## Exercise requirements
Among the entries below, find each line with "screenshot" and show it.
Start of Records
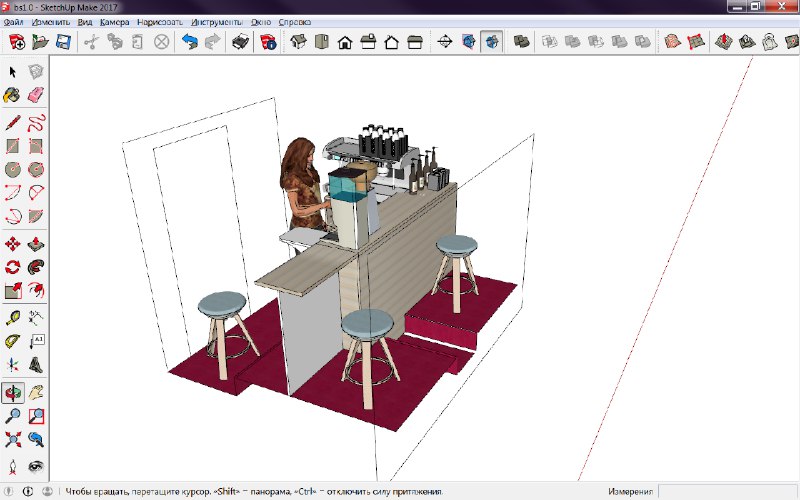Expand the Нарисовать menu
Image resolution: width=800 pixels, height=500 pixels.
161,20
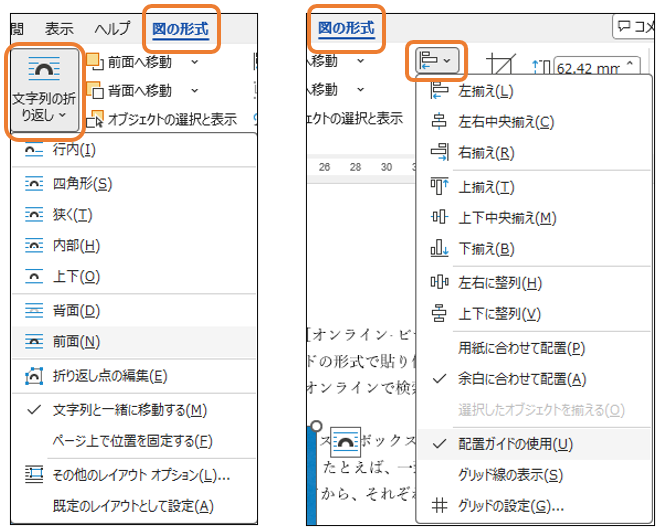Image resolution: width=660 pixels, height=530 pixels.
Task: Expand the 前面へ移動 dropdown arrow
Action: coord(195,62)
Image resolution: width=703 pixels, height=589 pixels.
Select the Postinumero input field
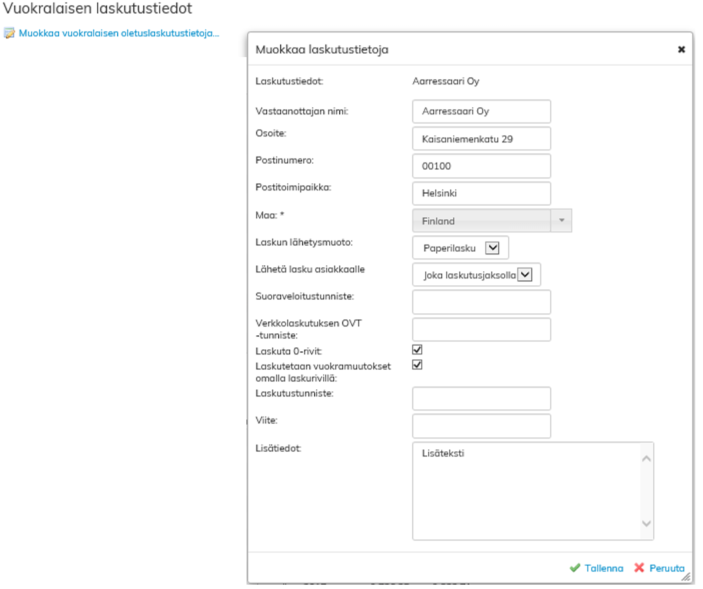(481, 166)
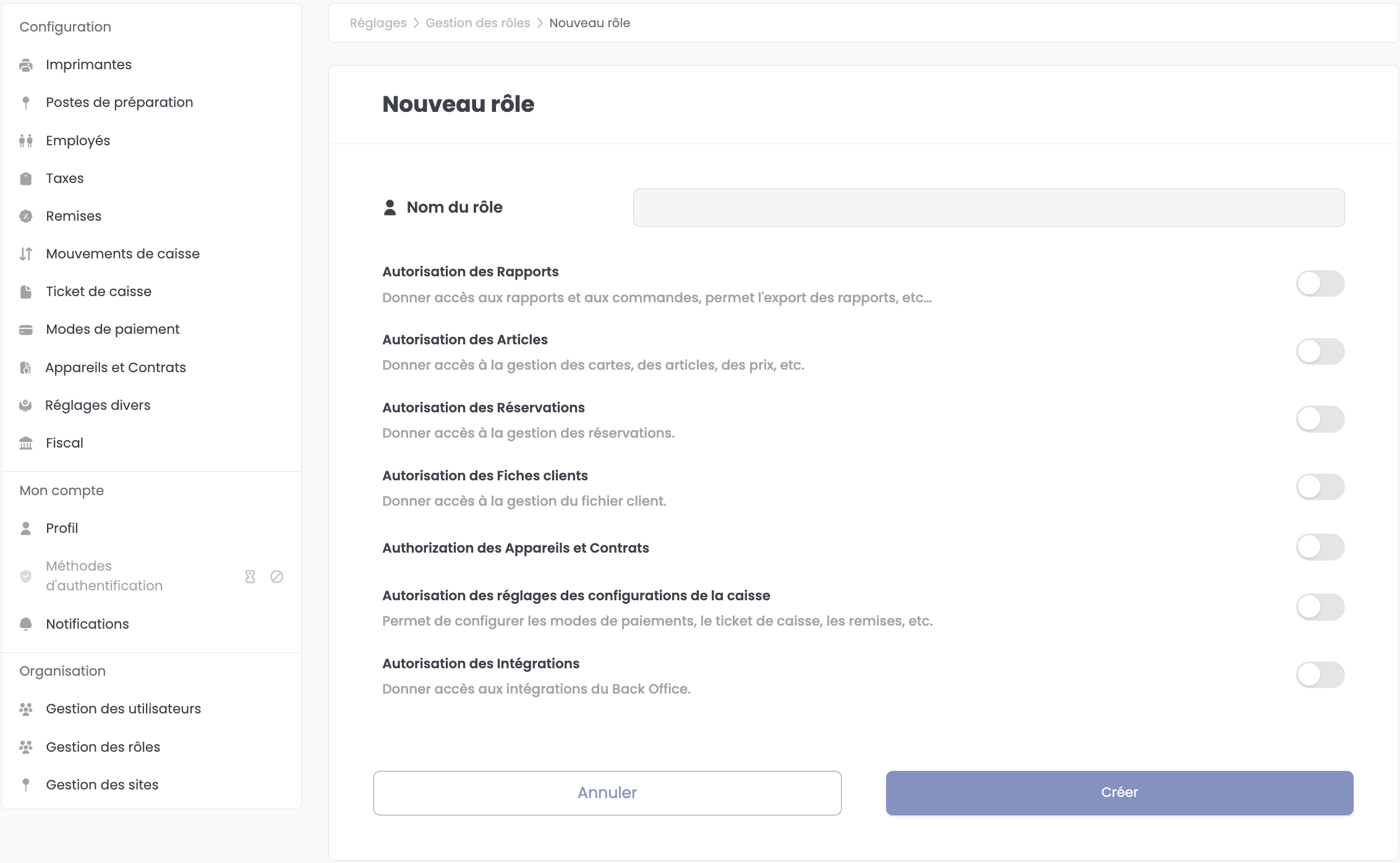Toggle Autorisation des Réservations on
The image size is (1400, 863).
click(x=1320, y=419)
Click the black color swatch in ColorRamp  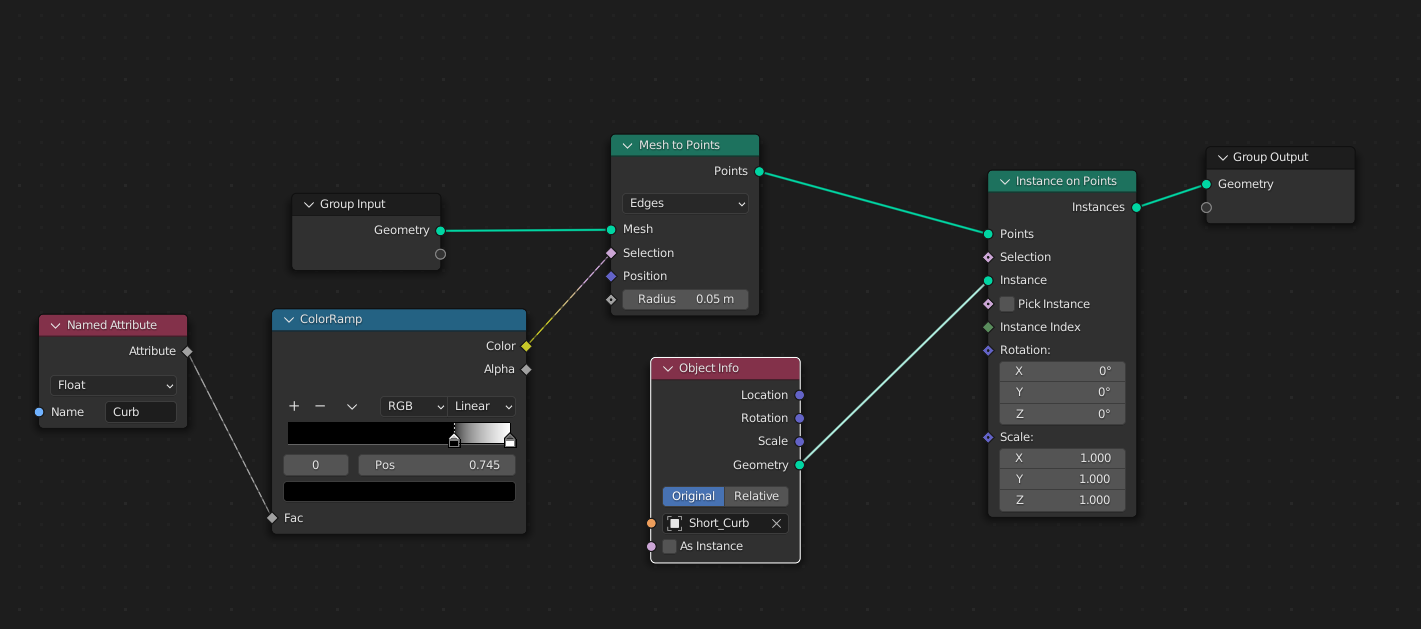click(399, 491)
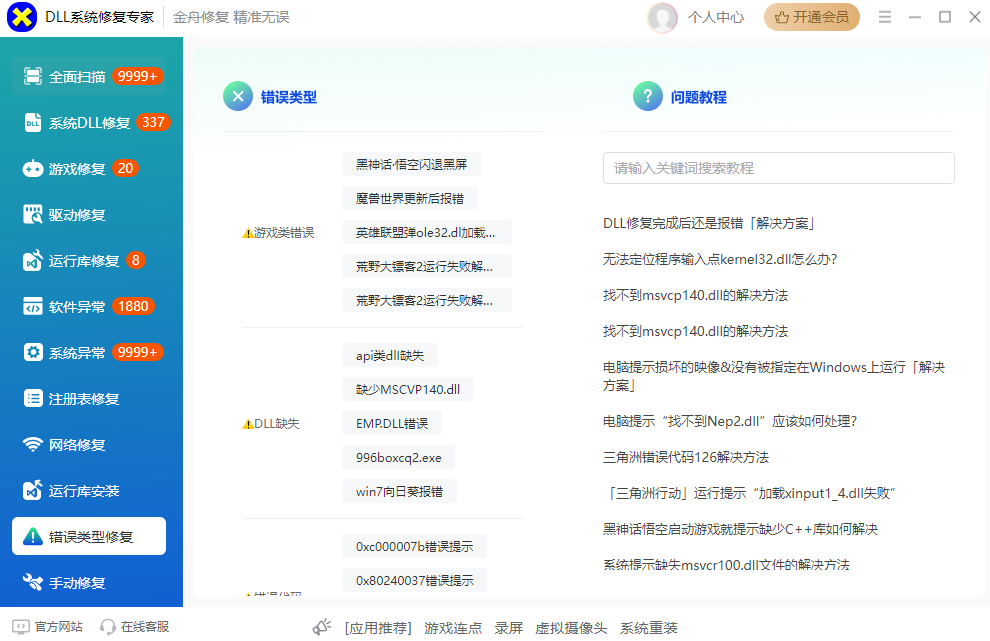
End of Records
Start of Records
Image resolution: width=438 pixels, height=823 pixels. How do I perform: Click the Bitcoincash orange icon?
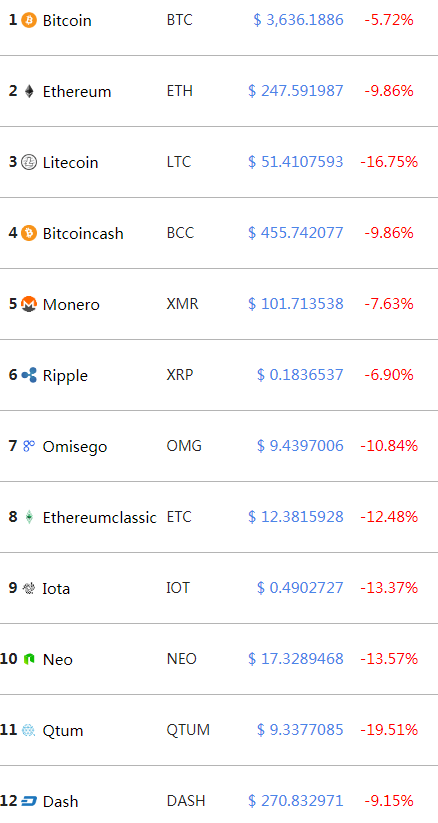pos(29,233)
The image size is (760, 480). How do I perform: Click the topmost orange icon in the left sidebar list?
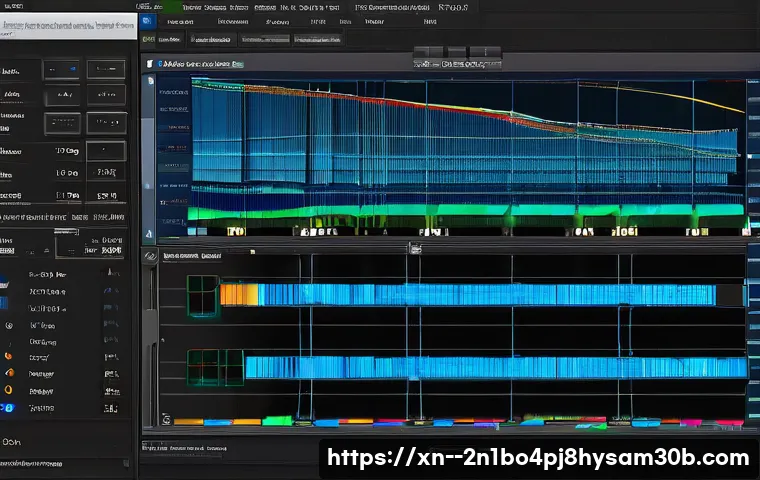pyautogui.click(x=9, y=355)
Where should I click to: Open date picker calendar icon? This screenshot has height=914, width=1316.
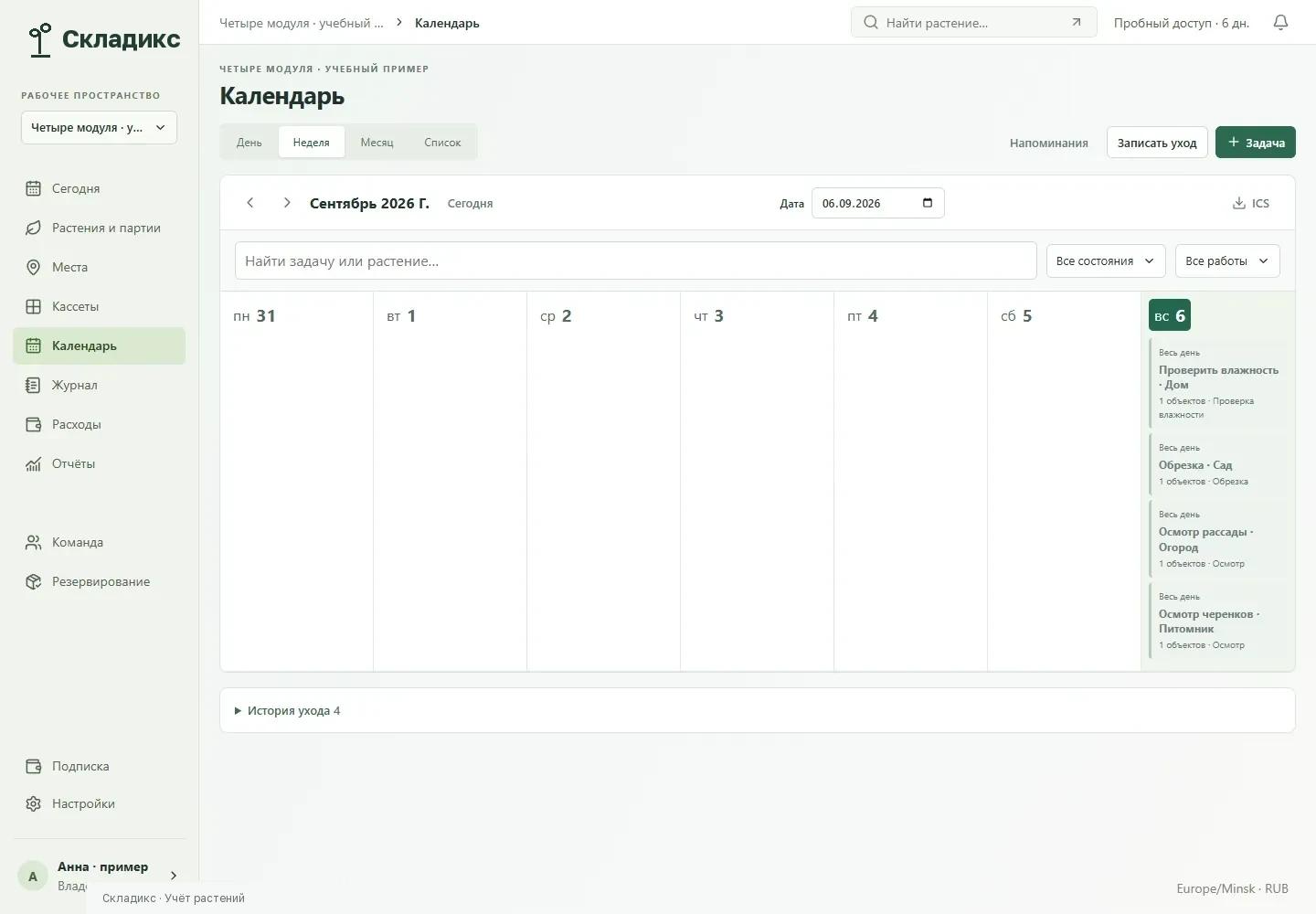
End of Records
Start of Records
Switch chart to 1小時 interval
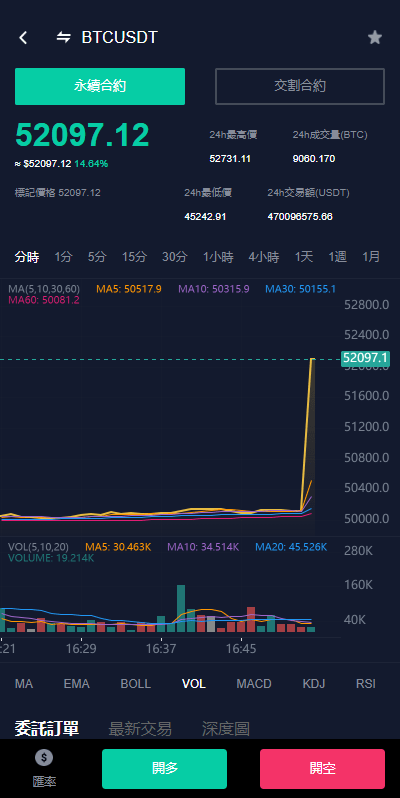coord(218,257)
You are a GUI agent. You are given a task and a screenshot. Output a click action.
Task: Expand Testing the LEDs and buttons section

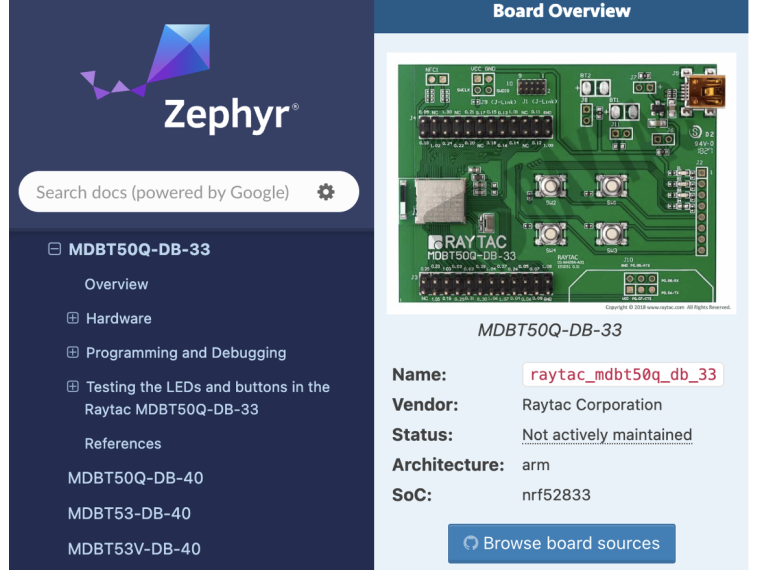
End of Records
## Output of the task
Where should I click to: Open date picker calendar icon? This screenshot has height=914, width=1316.
You are a GUI agent. You are given a task and a screenshot. Output a click action.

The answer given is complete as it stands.